ALEX,
I can not address all you say because so much is based on imagination,
not fact. But let me make a few points.
The two process (1 and 2) must happen at the same time because the
evidence shows that the energy is released, not stored. No method is
known that can store 23.8 MeV in a nucleus. A nucleus having this much
stored energy would immediately get rid of it by some process. This is
well understood behavior.
Second, Kim speculates about the totally unsupported claim for
transmutation being the source of energy from the Rossi reactor. This
exercise shows that clever people can "explain" anything whether it is
real or not. Nothing Rossi claims about the process can be believed
until this process is in the hands of someone who knows how to make
proper measurements. The claimed Cu clearly did not result from a
nuclear reaction and even Rossi has backed off from this claim. Yet,
people can "explain" this process. Yes, transmutation can happen but
never enough to produce detectable energy.
You need to be careful of what you try to "explain".
Ed
On Jan 25, 2013, at 2:17 PM, Axil Axil wrote:
Yes, screening occurs. The question is, "Is this process alone
sufficient to create LENR at over 10^11 times/sec and how does it
allow the resulting energy be dissipated? Please answer this question.
There are two processes going on in cold fusion when it is working
properly: one(1) is charge accumulation that shields the coulomb
barrier of atoms, and two(2), the other is quantum mechanical
entanglement of protons from ionized hydrogen atoms that thermalize
the radiation produced by fusion.
It is possible for one(1) to be active when two(2) is not.
Early on, Rossi had trouble with his 100 gram reactor when it was
starting up and shutting down because it was too cold during those
times.
Dr. Kim explains the nuclear energy side of this entanglement
mechanism in this paper:
http://www.physics.purdue.edu/people/faculty/yekim/BECNF-Ni-Hydrogen.pdf
Kim shows how cold fusion of a cooper pair of protons (two protons
stuck together) will produce certain types of nuclear reactions.
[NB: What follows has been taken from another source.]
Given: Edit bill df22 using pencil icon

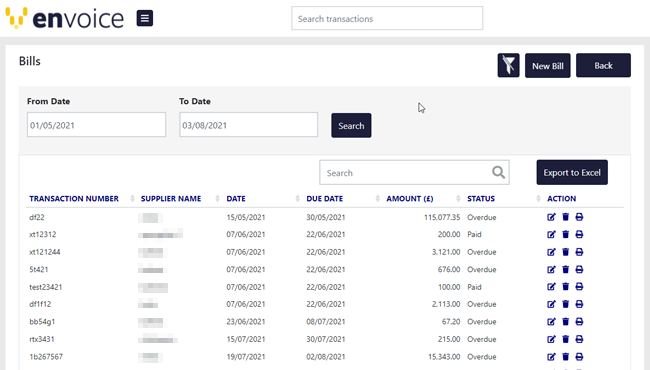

In more detail in the old Rossi reactor design, at startup, a large
amount of gamma radiation appears before proton entanglement has
established itself since the temperature of the nickel has not
gotten to the relatively low Curie temperature (nickel has the Curie
temperature of 631 K (~358 C)). Formation of the proton condensate
is sensitive to the magnetic nature of nickel. When nickel is
ferromagnetic it won’t let the protons form and join the proton
assemblages. In such a collection of identical and entangled
protons, all the protons in the collection share in the nuclear
energy that any given member is exposed to. Nickel must first be
made paramagnetic by heat so that the protons can join the
superconductive proton assemblage. This entanglement process makes
the heat output conversion of the cold fusion reaction possible.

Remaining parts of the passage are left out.